Найти тему

Кенотаф для пса. О потере и ответственности

это не Пёс, это волк
это не Пёс, это волк

trigger warning/ПРЕДУПРЕЖДЕНИЕ

Внимание! Текст содержит кровавые сцены и описание смерти животных. Если для вас это неприемлемо — лучше не читайте.

Умер мой пёс. Назовем его Пёс.

Его сбила электричка. Он жил за городом в доме бывшего мужа по имени А. — пока мы жили вместе, и остался там после нашего развода.

Псу было 13 лет. Он всегда увязывался на станцию — дом построен рядом с рельсами, до станции рукой подать, мы всегда ездили на электричках. Один раз он впрыгнул в вагон к моему младшему сыну В., когда тот сел в электричку. В. пришлось выйти на следующей станции и вести Пса домой. И с ним всё было так.

Он увязывался с сыновьями в школу, когда они были маленькие, и весь учебный день бегал по этажам. Или он увязывался в детский сад, а потом не мог вернуться, потому что там бегали страшные уличные собаки, прятался весь день у помойки, и вечером его надо было забирать.

Пёс был мой. Друзья подобрали его 13 лет назад щеночком в мой день рожденья. Возле магазина, ночью. И подарили мне.

Мы думали, Пёс вырастет в метиса — он был похож на овчарку. Они и вырос, но на очень коротких лапках. Мы звали его «норная овчарка». Мне кажется, у не очень было с личной жизнью, ну чисто технически.

Когда мы развелись, я оставила его жить с А. Подумала, что бесчеловечно его было бы везти в городскую квартиру после загородного приволья. А. любил его, варил Псу кашу и сделал ему зимнюю будку с подогревом.

Год назад Пёс заболел. Ему сделали операцию, непонятно было, что будет дальше, надо было водить на капельницу, делать уколы, выхаживать. А. надо было уехать, мы прожили с Псом вдвоем несколько дней в доме, который когда-то был моим. У него был дурацкий пластиковый колпак-ошейник, чтобы не лизал швы, через который он очень жалобно на меня смотрел, когда я приходила делать уколы. Нога, куда колоть, была совсем худая.

Мы его выходили, он выздоровел. Но уже стал плохо видеть и слышать. 13 лет — много или мало для пса?

А позавчера его сбило на переезде. Скоростной электричкой.

На глазах у сына В., за которым Пёс по своему обыкновению увязался.

Сын сел в электричку и уехал. С дороги позвонил папе. Папа был на работе и пришел на переезд уже вечером.

Ему сказали, что Пса — точнее, части Пса — рабочие переезда выкинули в канаву.

Канава до краев полна водой.

Хоронить нам некого.

Я боялась звонить В. Я не знала, как его спросить, как он это перенёс, и почему он уехал.

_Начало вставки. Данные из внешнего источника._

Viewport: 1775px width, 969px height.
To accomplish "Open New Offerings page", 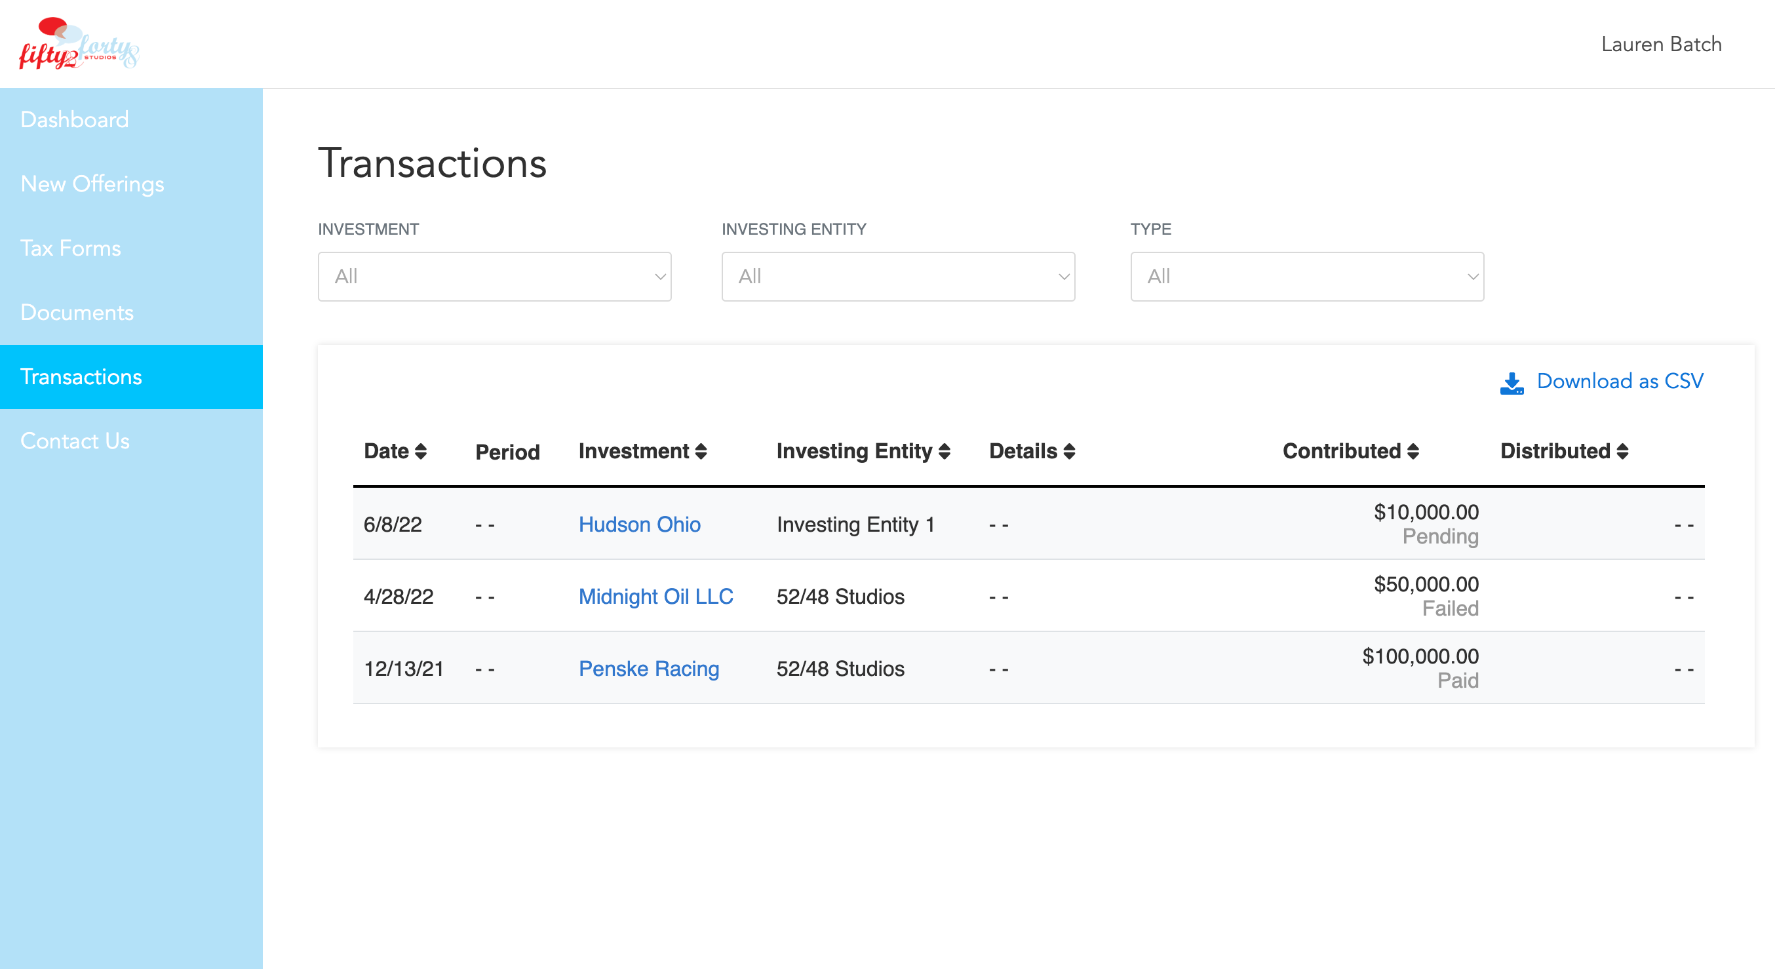I will click(x=92, y=184).
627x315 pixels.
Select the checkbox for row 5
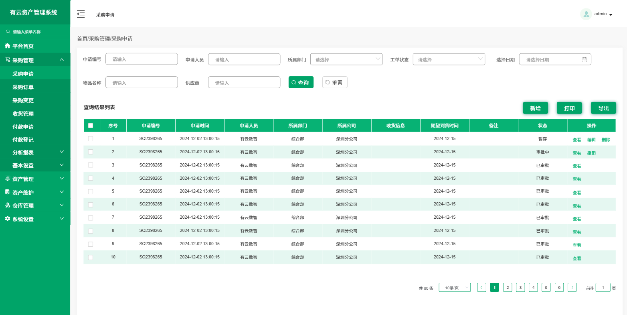click(x=91, y=191)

Но пришлось.

Он сказал — я ничего не мог сделать, это было слишком страшно, ты вообще представляешь, что это такое?

Я не представляю. То есть представляю, и сразу начинаю плакать.

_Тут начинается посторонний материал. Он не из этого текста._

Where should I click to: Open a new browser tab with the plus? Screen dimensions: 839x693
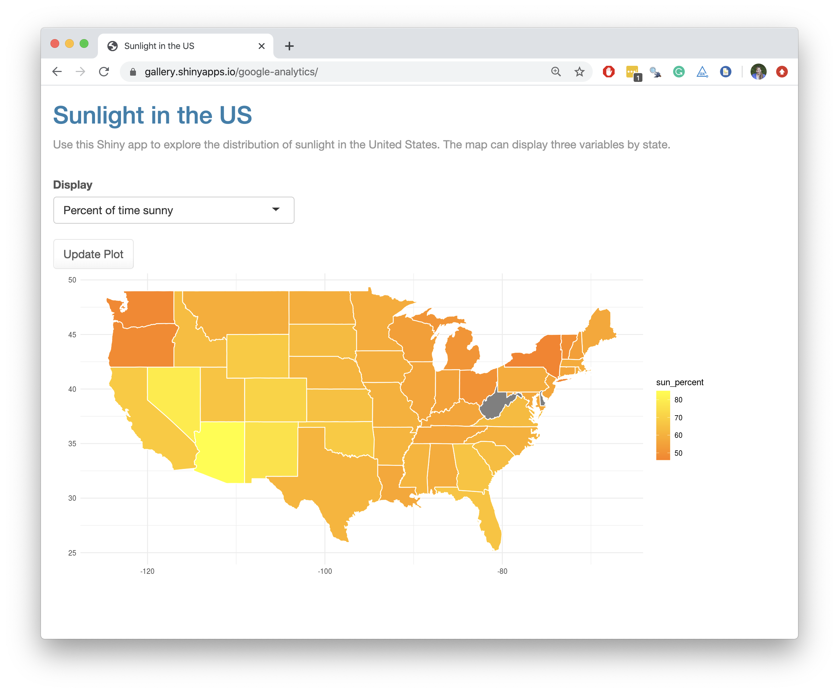[289, 46]
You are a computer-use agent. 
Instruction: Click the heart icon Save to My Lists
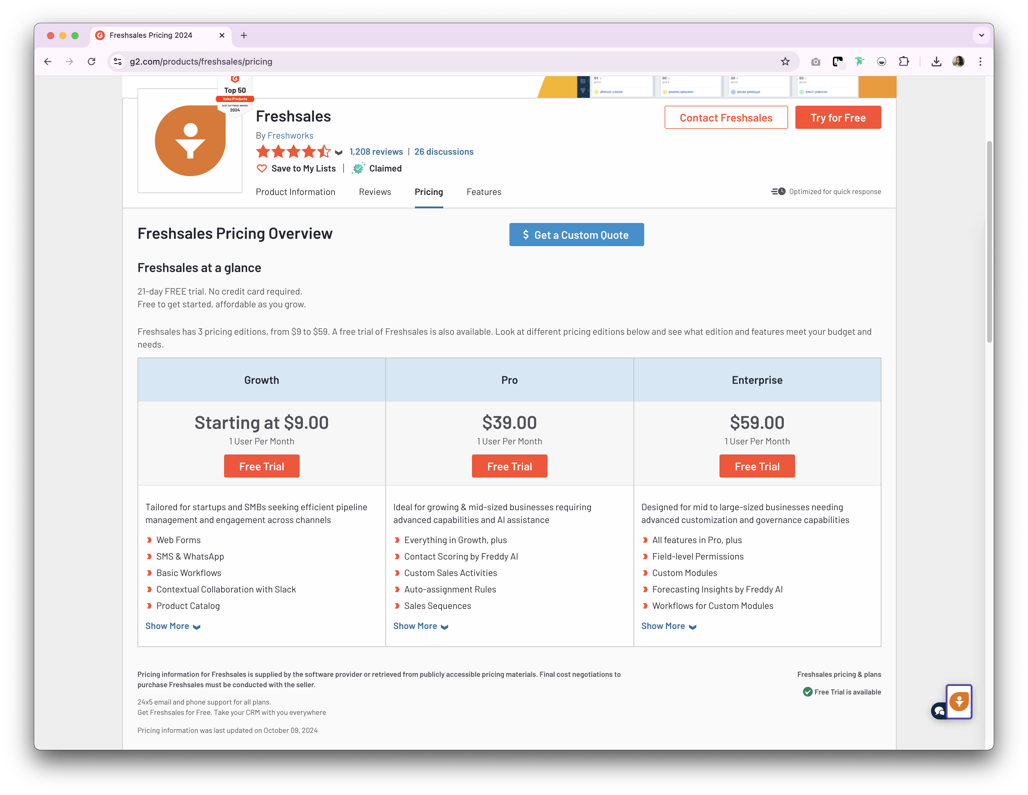(262, 168)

Я сказала: тебе надо было позвонить мне. Я была дома весь день, был выходной.

Потом позвонил старший сын, Г. Поздравил меня с днем матери.

Я сказала: В. оставил Пса на переезде. Г. сказал: а что он мог сделать? Это слишком страшно. Я сказала: он мог позвонить мне.

Я повесила трубку и подумала: какой еще день матери. Я воспитала черствых людей. Они уже взрослые, и они не понимают, что некоторые вещи надо делать, просто потому что надо. Потому что у нашего Пса должна быть могила. Потому что нам нужно его закопать, и плакать над ним, и воткнуть сверху палку. И написать табличку.

Потому что Пёс был последней ниточкой, соединявшей нас с теми временами, когда мы все вместе жили в Доме. Когда мы были семьей. Он был наш, был с нами.

У нас даже чат назван в честь Пса.

Потом я представила, как я приезжаю туда, на переезд. И вижу части Пса. И не могу ничего сделать. И оставляю его там лежать. Жду, когда придут рабочие. То есть не жду, а ухожу.

Я подумала — может, дело не в черствости. Может, дело в том, что некоторые вещи невозможно сделать. То есть наверное А. бы смог. А я, и В., и Г. — не можем.

Или можем, но через очень жесткое насилие над собой.

И мои сыновья это знают. А я нет.

Придется сделать Псу кенотаф, ложную могилу.

Я и не подозревала, как сильно его любила.